Master of the bodice ripper
“Jane’s body was straight as an arrow, complexion clear, the legs as long as heaven and the breasts the reward for having made the journey. Her eyes were almost black and had the same primeval depth as the pool that Henry Gresham had dived into that morning.”
This, you might think, is extraordinary stuff for a school library, particularly the library at the academically renowned Manchester Grammar.
More remarkable still, the chap who penned it is none other than the high master himself, Dr Martin Stephen - historian, expert on battleships, published author of rumbustious Jacobean tales and, from this term, chairman of the Headmasters’ and Headmistresses’ Conference.
As he admitted in a recent interview, the book in question is rather “well thumbed” at certain key passages, but then the boys at such an academic hothouse could probably do with a giggle. The members of HMC, the influential club for the country’s leading independent schools, could also do with a bit of light relief after six months of damaging speculation that they have colluded to maintain high fees.
But, while his historical novels have won rave reviews, Dr Stephen’s public reputation is rather more, well, grey. “I don’t think we’re going to have a lot of laughs in HMC,” said a fellow head.
Not that he is shy of airing his views. Dr Stephen is a voracious author of opinion columns, not least in The TES, and rarely shy of public statements.
In his first week in charge, Dr Stephen has already lambasted Professor Tim Brighouse, the London schools commissioner, for arguing that private school pupils should pay higher university fees. Dr Stephen told The TES this idea was “like a manifesto for King Herod or Stalin”. It is, he suggested, “contrary to human rights to tax people on achievement and which school they chose to attend. It creates the moral outrage of penalising children because of the choices of their parents”.
As James Miller, headmaster of Royal Grammar school, in Newcastle upon Tyne, and a long-standing friend of Dr Stephen’s said: “He does not take too kindly to bullshit and is never afraid to speak his mind.”
Dr Stephen said he aims to promote the sharing of good practice and partnerships between private and state schools, and to increase significantly the number of poorer pupils going to private schools. He supports the existing HMC policy of replacing scholarships for bright rich children with means-tested bursaries. But he also has doubts about the fairness of the current scheme for state-private initiatives, and wants to see the relationship between the two sectors put on a proper, contractual footing so that independent schools do not feel exploited, while their state school neighbours are guaranteed long-standing commitment.

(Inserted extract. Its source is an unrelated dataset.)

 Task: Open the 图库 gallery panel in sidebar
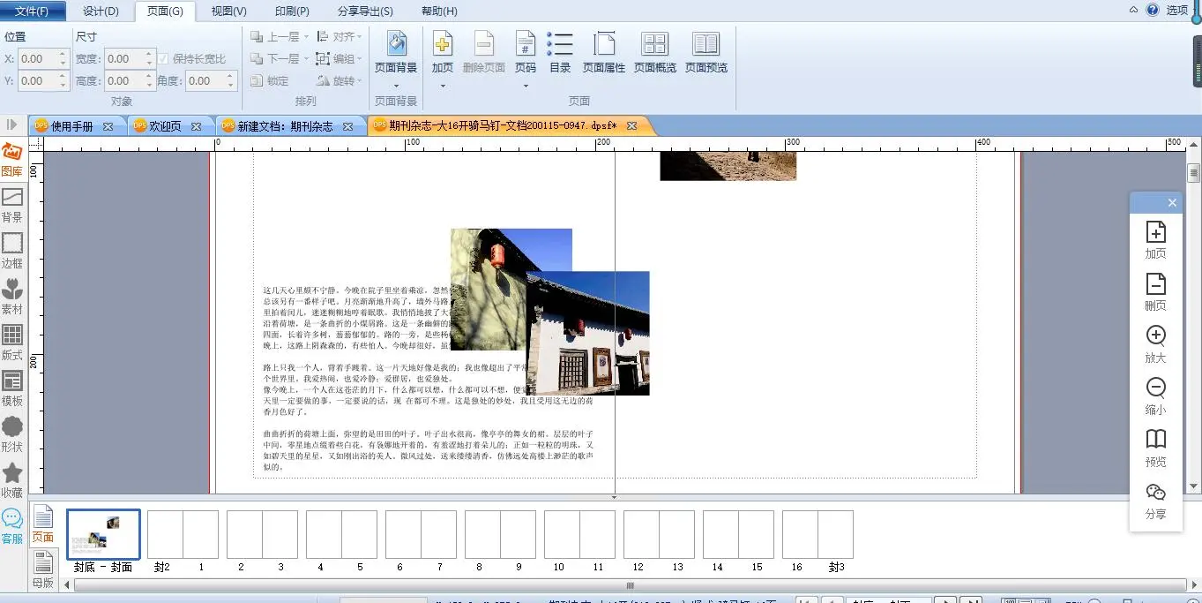(12, 160)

Beyond that, however, little is known about what he will get up to. “This is one of the frustrating things about HMC,” said another head.
“There’s no platform, no position statements. You publish your CV and the chaps vote you in.”
The fear is that Dr Stephen will represent a “magic circle” of five or six enormously academic schools, the sort of places where he has spent his career. Before Manchester he was at the high- powered Perse school in Cambridge, and in the summer term will take over at St Paul’s boys school which, if anything, is even better at exams than Manchester Grammar. This is an unusual move. He will be the first HMC chairman to switch horses mid term. “But he has a first-class mind and tremendous energy and will cope well,” said Graham Able, master of Dulwich college, HMC chairman in 2003.
Mystery surrounds the move as Dr Stephen himself says it was not one he had planned. But no one doubts that HMC and St Paul’s have secured a skilled operator, whose lobbying and workaholic tendencies recently helped Manchester grammar raise pound;10 million for its bursary scheme. He is likely to be an effective spokesman on the major issues coming up, in particular, the planned reform of post-16 qualifications.
Dr Stephen, 54, was educated at Uppingham school, in Rutland, and Leeds university. Education is a family affair as his wife Jennifer is headmistress of the Grange school, in Northwich, Cheshire. Yet he had never planned to become a teacher, hoping to be an academic instead.
If in public he seems distant, even cold, his colleagues says he is a much more enthusiastic, passionate man in person, and a likeable one - an individual more obviously related to the historical bodice-rippers. This is the one his HMC colleagues are hoping to get to know.